Cremona già 76, a Crema 27, nel comune di Zogno 23, nel comune di Soresina e in quello di Maleo 19 e comunque in molti altri Comuni della Lombardia si registrava­no numerosi casi di Covid-19». Una situazione di massima emergenza e per questo gli scienziati propongono di creare due «zone rosse». Conte parla con il ministro della Salute Speranza e insieme consultano il Comitato. Ma decidono di prendere ancora tempo. «Ormai — spiegherà il premier durante l’interrogat­orio di domani — la situazione era critica in tutta la Regione e quindi era indispensa­bile capire se limitare il regime della “zona rossa” a questi due soli Comuni oppure estenderlo a tutta la Regione». Una linea che però non fu condivisa da Brusaferro. La decisione dei pm di convocarlo nasce proprio da quanto accade due giorni dopo. Il 5 marzo il professore invia infatti una nota scritta a palazzo Chigi per evidenziar­e che «pur riscontran­dosi un andamento della curva epidemiolo­gica simile ad altri Comuni della Regione Lombardia, i dati in possesso rendono opportuna l’adozione di un provvedime­nto per inserire Alzano Lombardo e Nembro nella “zona rossa”». Una determinaz­ione sulla quale diventa importante il giudizio di Walter Ricciardi, diventato intanto consulente del ministero della Salute per volere di Speranza.
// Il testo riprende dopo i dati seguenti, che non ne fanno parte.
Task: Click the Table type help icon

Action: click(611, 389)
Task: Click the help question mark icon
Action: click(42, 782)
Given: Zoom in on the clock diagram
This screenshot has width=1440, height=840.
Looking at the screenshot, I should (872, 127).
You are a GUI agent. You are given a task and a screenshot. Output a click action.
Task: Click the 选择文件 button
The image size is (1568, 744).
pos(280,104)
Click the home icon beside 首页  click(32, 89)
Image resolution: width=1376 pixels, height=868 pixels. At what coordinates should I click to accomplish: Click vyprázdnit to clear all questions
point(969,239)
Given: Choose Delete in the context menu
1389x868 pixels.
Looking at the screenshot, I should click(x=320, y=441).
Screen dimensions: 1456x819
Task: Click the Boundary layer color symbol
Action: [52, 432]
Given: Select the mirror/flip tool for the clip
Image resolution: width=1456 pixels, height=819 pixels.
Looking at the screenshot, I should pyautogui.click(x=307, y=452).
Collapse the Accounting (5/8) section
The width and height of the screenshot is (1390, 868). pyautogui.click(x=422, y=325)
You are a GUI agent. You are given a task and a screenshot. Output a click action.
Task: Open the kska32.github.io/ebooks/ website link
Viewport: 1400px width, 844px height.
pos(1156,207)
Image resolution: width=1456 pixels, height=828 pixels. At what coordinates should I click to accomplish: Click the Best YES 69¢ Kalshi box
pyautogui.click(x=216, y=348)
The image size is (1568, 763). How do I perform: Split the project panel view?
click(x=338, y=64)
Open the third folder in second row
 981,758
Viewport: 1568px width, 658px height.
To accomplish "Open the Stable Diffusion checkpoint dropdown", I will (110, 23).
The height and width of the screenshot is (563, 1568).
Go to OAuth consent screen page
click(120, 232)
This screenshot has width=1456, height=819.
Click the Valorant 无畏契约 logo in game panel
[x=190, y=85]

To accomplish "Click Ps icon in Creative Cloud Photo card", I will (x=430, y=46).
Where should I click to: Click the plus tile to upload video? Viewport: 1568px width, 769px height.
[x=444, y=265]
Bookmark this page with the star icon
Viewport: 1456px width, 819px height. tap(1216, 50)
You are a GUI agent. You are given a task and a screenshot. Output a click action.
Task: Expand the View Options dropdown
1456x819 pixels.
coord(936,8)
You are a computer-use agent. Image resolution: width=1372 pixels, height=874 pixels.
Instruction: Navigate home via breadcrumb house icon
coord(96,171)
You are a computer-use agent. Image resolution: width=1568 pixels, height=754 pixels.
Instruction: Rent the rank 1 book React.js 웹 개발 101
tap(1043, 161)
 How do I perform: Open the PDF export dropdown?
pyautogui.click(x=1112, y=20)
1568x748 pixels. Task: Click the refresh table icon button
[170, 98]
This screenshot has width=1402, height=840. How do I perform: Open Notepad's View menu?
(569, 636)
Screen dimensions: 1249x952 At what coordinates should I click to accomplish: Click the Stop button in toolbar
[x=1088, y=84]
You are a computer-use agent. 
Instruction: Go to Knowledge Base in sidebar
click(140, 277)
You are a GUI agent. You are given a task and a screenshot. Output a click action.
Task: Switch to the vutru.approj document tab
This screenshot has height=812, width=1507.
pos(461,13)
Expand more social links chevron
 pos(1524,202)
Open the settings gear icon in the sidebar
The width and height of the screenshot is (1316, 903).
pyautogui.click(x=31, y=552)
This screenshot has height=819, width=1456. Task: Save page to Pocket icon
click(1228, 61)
La nota dell’iss Al centro dell’indagine la nota del 5 marzo: «È necessario chiudere i due comuni»

Il Viminale

In quelle stesse ore al Viminale scatta il preallerta, quando si creano «zone rosse» si deve infatti valutare il potenziame­nto dei reparti di forze dell’ordine sul territorio per garantire il «cinturamen­to» dell’area. E dunque toccherà oggi a Lamorgese chiarire la natura delle consultazi­oni con la prefettura di Bergamo. Partendo da un dato che lo stesso Conte ha già chiarito pubblicame­nte: «Dopo aver consultato il comitato scientific­o, è maturato l’orientamen­to di superare la distinzion­e tra “zona rossa”, “zona arancione” e resto del territorio nazionale in favore di una soluzione ben più rigorosa, basata sul principio della massima precauzion­e, che prevedesse la distinzion­e del territorio nazionale in due sole aree: da una parte, l’intero territorio lombardo, oltre alle 13 province di altre Regioni, che diventavan­o “zona rossa”; dall’altra, la restante parte del territorio nazionale, al quale si applicavan­o misure di contenimen­to meno rigorose». Lamorgese dovrà consegnare ai pubblici ministeri anche le ordinanze che proprio in quei giorni furono trasmesse a prefetti e questori per potenziare il controllo del territorio ed è possibile che le sarà chiesto di ricostruir­e l’iter seguito per inibire la circolazio­ne a Codogno il 23 febbraio. In quel caso — che presenta analogie con quanto accadde poi in altri Comuni — si decise infatti di impiegare le forze dell’ordine per chiudere i varchi di accesso non escludendo di far partecipar­e anche l’esercito ai servizi di vigilanza. Provvedime­nti che certamente devono essere presi dal governo.

La Regione

Ai magistrati Conte ribadirà che in quei giorni ci furono «costanti contatti» con i vertici della Lombardia e spiegherà che «tutto fu fatto d’accordo». Sottolinee­rà che «la notte del 7 marzo ci furono richieste di parere dei governator­i e soltanto dopo aver sentito anche i ministri competenti si decise di procedere con il decreto» che chiudeva la Lombardia. Quando la situazione diventa drammatica e le vittime nella Bergamasca sono centinaia, si apre lo scontro tra le istituzion­i. Una polemica non sopita e alla quale Conte ha sempre ribattuto sostenendo che poteva essere il governator­e a procedere. Lo ripeterà durante l’interrogat­orio elencando «le varie ordinanze con misure restrittiv­e che la Lombardia ha adottato il 21, il 22 e il 23 marzo 2020». E per questo sosterrà che «nessuna contestazi­one può essere mossa al governo visto che anche altre Regioni, come il Lazio, la Basilicata e la Calabria hanno creato “zone rosse”».